Filed July 12, 2022For Securities:MPC

Summary

Marathon Petroleum Corporation (MPC) announced on July 12, 2022, the execution of a new $5.0 billion, five-year unsecured revolving credit facility, maturing on July 7, 2027. This new agreement replaces MPC's prior credit facility and includes an option to increase the facility size by an additional $1.0 billion, demonstrating flexibility in managing its liquidity. The facility offers options for interest rate calculations based on Adjusted Term SOFR or Alternate Base Rate, with margins that adjust based on MPC's credit ratings. The agreement also contains customary covenants, including a leverage ratio requirement (Consolidated Net Debt to Total Capitalization not to exceed 65%). In parallel, MPLX LP, MPC's sponsored master limited partnership, also entered into a new $2.0 billion, five-year unsecured revolving credit facility maturing on July 7, 2027, replacing its prior agreement. This facility also allows for a potential $1.0 billion increase in commitments. Similar to MPC, MPLX's facility offers flexible interest rate options and includes covenants such as a debt-to-EBITDA ratio not to exceed 5.0x (or 5.5x during an Acquisition Period).

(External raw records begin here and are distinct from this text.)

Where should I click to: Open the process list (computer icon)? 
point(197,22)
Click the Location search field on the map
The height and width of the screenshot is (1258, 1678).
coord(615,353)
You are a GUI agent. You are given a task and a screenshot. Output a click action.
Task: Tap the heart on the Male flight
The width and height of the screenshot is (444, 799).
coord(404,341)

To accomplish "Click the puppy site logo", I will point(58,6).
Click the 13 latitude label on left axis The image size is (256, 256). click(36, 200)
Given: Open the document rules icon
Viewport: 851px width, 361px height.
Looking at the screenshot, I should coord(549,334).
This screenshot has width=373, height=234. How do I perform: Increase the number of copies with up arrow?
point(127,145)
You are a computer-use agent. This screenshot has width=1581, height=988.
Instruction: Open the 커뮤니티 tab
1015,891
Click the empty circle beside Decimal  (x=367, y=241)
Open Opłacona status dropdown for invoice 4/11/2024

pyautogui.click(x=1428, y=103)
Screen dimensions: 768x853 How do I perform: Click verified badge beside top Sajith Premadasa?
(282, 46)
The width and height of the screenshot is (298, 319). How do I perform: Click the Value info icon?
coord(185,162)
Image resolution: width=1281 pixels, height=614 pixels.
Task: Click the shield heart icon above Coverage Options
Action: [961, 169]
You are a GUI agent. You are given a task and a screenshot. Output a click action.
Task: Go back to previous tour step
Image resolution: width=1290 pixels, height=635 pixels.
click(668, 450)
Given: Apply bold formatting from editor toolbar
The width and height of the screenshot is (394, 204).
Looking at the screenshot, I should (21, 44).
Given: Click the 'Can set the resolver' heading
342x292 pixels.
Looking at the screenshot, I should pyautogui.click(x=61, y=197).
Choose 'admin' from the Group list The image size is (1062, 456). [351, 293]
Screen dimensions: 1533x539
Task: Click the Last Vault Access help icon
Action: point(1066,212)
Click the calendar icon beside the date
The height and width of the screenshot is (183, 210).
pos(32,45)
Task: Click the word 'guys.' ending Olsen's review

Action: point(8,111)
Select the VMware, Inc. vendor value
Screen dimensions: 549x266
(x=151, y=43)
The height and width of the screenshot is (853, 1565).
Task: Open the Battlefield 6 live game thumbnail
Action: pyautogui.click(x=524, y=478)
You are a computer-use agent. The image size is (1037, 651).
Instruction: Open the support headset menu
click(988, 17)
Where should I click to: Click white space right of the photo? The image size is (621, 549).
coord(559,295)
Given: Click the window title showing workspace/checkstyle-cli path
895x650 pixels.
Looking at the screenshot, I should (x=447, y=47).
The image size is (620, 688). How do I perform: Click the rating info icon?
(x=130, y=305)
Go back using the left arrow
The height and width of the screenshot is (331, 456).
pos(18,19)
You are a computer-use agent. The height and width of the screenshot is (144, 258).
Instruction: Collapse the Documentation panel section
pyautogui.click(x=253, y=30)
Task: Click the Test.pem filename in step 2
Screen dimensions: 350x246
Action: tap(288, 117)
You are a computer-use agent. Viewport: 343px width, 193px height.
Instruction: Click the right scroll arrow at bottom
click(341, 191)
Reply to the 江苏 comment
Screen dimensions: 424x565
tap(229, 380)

These actions signal proactive financial management by both MPC and MPLX to ensure robust access to capital and maintain favorable borrowing terms.

Key Highlights

  • 1MPC entered into a new $5.0 billion, five-year unsecured revolving credit facility maturing July 7, 2027.
  • 2The new MPC credit facility replaces the previous $5.0 billion agreement dated August 28, 2018.
  • 3MPC has the option to increase the credit facility by an additional $1.0 billion, subject to lender consent.
  • 4MPLX LP entered into a new $2.0 billion, five-year unsecured revolving credit facility maturing July 7, 2027, replacing its prior agreement.
  • 5The new MPLX credit facility also includes an option for a $1.0 billion increase in commitments.
  • 6Both credit agreements contain customary covenants, including leverage ratio requirements, designed to ensure financial stability.
  • 7These agreements indicate proactive management of liquidity and access to credit for both MPC and its subsidiary MPLX.